PROBLEM TO SOLVE = Write out the data again in full, exactly as it reads.

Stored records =
----------

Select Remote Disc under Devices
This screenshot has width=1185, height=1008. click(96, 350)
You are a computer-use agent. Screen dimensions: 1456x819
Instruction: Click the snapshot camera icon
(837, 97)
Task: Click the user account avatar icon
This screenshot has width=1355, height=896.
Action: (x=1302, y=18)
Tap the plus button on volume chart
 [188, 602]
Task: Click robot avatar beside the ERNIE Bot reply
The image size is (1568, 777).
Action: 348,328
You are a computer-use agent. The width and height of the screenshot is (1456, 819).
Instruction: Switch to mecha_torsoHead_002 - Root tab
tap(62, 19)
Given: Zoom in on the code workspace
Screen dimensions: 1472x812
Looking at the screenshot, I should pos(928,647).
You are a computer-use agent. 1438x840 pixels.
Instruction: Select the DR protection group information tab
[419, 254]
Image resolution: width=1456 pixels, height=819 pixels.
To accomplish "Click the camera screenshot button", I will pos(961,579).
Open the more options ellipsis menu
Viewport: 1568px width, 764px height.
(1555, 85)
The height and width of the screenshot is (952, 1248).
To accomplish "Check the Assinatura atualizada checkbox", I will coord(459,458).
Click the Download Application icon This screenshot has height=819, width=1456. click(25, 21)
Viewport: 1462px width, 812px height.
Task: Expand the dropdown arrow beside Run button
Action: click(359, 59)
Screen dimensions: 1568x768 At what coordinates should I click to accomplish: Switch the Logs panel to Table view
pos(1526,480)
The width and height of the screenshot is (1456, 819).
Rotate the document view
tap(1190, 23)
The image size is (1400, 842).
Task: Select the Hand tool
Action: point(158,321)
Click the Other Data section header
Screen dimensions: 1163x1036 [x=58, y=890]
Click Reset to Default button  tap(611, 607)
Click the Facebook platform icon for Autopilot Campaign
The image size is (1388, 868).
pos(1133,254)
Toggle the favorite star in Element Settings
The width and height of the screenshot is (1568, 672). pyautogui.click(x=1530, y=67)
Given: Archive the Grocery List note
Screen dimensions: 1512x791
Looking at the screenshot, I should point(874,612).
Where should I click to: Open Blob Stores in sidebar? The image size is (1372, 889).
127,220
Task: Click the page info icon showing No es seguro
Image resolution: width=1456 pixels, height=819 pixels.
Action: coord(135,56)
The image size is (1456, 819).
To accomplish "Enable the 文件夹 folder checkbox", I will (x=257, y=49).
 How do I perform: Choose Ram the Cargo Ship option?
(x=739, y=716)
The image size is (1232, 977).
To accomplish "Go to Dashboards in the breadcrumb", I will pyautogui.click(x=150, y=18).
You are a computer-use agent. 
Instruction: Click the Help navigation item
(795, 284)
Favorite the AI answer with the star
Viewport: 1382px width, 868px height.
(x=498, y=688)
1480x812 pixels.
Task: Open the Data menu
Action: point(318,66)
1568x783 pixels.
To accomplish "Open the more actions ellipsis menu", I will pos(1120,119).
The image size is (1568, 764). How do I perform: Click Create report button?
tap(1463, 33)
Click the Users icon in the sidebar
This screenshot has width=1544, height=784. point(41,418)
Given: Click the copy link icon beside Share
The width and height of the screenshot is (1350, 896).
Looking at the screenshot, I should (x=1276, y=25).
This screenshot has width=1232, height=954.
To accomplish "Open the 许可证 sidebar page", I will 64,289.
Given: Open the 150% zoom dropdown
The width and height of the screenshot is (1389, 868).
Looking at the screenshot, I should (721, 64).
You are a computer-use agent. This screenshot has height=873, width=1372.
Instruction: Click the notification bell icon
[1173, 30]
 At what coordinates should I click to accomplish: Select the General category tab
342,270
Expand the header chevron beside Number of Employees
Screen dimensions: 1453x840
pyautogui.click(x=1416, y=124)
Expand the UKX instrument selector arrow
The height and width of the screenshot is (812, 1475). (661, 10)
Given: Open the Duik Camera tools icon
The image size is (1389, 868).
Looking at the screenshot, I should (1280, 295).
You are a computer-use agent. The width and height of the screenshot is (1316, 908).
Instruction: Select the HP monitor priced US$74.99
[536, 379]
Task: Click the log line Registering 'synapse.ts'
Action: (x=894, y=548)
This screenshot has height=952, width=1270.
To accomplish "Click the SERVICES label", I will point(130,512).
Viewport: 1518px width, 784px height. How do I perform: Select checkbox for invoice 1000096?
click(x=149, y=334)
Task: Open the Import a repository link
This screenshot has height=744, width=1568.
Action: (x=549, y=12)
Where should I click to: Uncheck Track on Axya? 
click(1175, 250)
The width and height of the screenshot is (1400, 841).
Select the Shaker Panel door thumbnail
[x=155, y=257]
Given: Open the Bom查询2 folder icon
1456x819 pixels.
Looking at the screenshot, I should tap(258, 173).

----------

EXERCISE ANSWER =
Select Remote Disc under Devices
This screenshot has width=1185, height=1008. click(96, 350)
You are a computer-use agent. Screen dimensions: 1456x819
Instruction: Click the snapshot camera icon
(837, 97)
Task: Click the user account avatar icon
This screenshot has width=1355, height=896.
Action: (x=1302, y=18)
Tap the plus button on volume chart
 [188, 602]
Task: Click robot avatar beside the ERNIE Bot reply
The image size is (1568, 777).
Action: 348,328
You are a computer-use agent. The width and height of the screenshot is (1456, 819).
Instruction: Switch to mecha_torsoHead_002 - Root tab
tap(62, 19)
Given: Zoom in on the code workspace
Screen dimensions: 1472x812
Looking at the screenshot, I should pos(928,647).
You are a computer-use agent. 1438x840 pixels.
Instruction: Select the DR protection group information tab
[419, 254]
Image resolution: width=1456 pixels, height=819 pixels.
To accomplish "Click the camera screenshot button", I will pos(961,579).
Open the more options ellipsis menu
Viewport: 1568px width, 764px height.
(1555, 85)
The height and width of the screenshot is (952, 1248).
To accomplish "Check the Assinatura atualizada checkbox", I will coord(459,458).
Click the Download Application icon This screenshot has height=819, width=1456. click(25, 21)
Viewport: 1462px width, 812px height.
Task: Expand the dropdown arrow beside Run button
Action: click(359, 59)
Screen dimensions: 1568x768 At what coordinates should I click to accomplish: Switch the Logs panel to Table view
pos(1526,480)
The width and height of the screenshot is (1456, 819).
Rotate the document view
tap(1190, 23)
The image size is (1400, 842).
Task: Select the Hand tool
Action: point(158,321)
Click the Other Data section header
Screen dimensions: 1163x1036 [x=58, y=890]
Click Reset to Default button  tap(611, 607)
Click the Facebook platform icon for Autopilot Campaign
The image size is (1388, 868).
pos(1133,254)
Toggle the favorite star in Element Settings
The width and height of the screenshot is (1568, 672). pyautogui.click(x=1530, y=67)
Given: Archive the Grocery List note
Screen dimensions: 1512x791
Looking at the screenshot, I should point(874,612).
Where should I click to: Open Blob Stores in sidebar? The image size is (1372, 889).
127,220
Task: Click the page info icon showing No es seguro
Image resolution: width=1456 pixels, height=819 pixels.
Action: coord(135,56)
The image size is (1456, 819).
To accomplish "Enable the 文件夹 folder checkbox", I will (x=257, y=49).
 How do I perform: Choose Ram the Cargo Ship option?
(x=739, y=716)
The image size is (1232, 977).
To accomplish "Go to Dashboards in the breadcrumb", I will pyautogui.click(x=150, y=18).
You are a computer-use agent. 
Instruction: Click the Help navigation item
(795, 284)
Favorite the AI answer with the star
Viewport: 1382px width, 868px height.
(x=498, y=688)
1480x812 pixels.
Task: Open the Data menu
Action: point(318,66)
1568x783 pixels.
To accomplish "Open the more actions ellipsis menu", I will pos(1120,119).
The image size is (1568, 764). How do I perform: Click Create report button?
tap(1463, 33)
Click the Users icon in the sidebar
This screenshot has width=1544, height=784. point(41,418)
Given: Click the copy link icon beside Share
The width and height of the screenshot is (1350, 896).
Looking at the screenshot, I should (x=1276, y=25).
This screenshot has width=1232, height=954.
To accomplish "Open the 许可证 sidebar page", I will 64,289.
Given: Open the 150% zoom dropdown
The width and height of the screenshot is (1389, 868).
Looking at the screenshot, I should (721, 64).
You are a computer-use agent. This screenshot has height=873, width=1372.
Instruction: Click the notification bell icon
[1173, 30]
 At what coordinates should I click to accomplish: Select the General category tab
342,270
Expand the header chevron beside Number of Employees
Screen dimensions: 1453x840
pyautogui.click(x=1416, y=124)
Expand the UKX instrument selector arrow
The height and width of the screenshot is (812, 1475). (661, 10)
Given: Open the Duik Camera tools icon
The image size is (1389, 868).
Looking at the screenshot, I should (1280, 295).
You are a computer-use agent. The width and height of the screenshot is (1316, 908).
Instruction: Select the HP monitor priced US$74.99
[536, 379]
Task: Click the log line Registering 'synapse.ts'
Action: (x=894, y=548)
This screenshot has height=952, width=1270.
To accomplish "Click the SERVICES label", I will point(130,512).
Viewport: 1518px width, 784px height. How do I perform: Select checkbox for invoice 1000096?
click(x=149, y=334)
Task: Open the Import a repository link
This screenshot has height=744, width=1568.
Action: (x=549, y=12)
Where should I click to: Uncheck Track on Axya? 
click(1175, 250)
The width and height of the screenshot is (1400, 841).
Select the Shaker Panel door thumbnail
[x=155, y=257]
Given: Open the Bom查询2 folder icon
1456x819 pixels.
Looking at the screenshot, I should tap(258, 173).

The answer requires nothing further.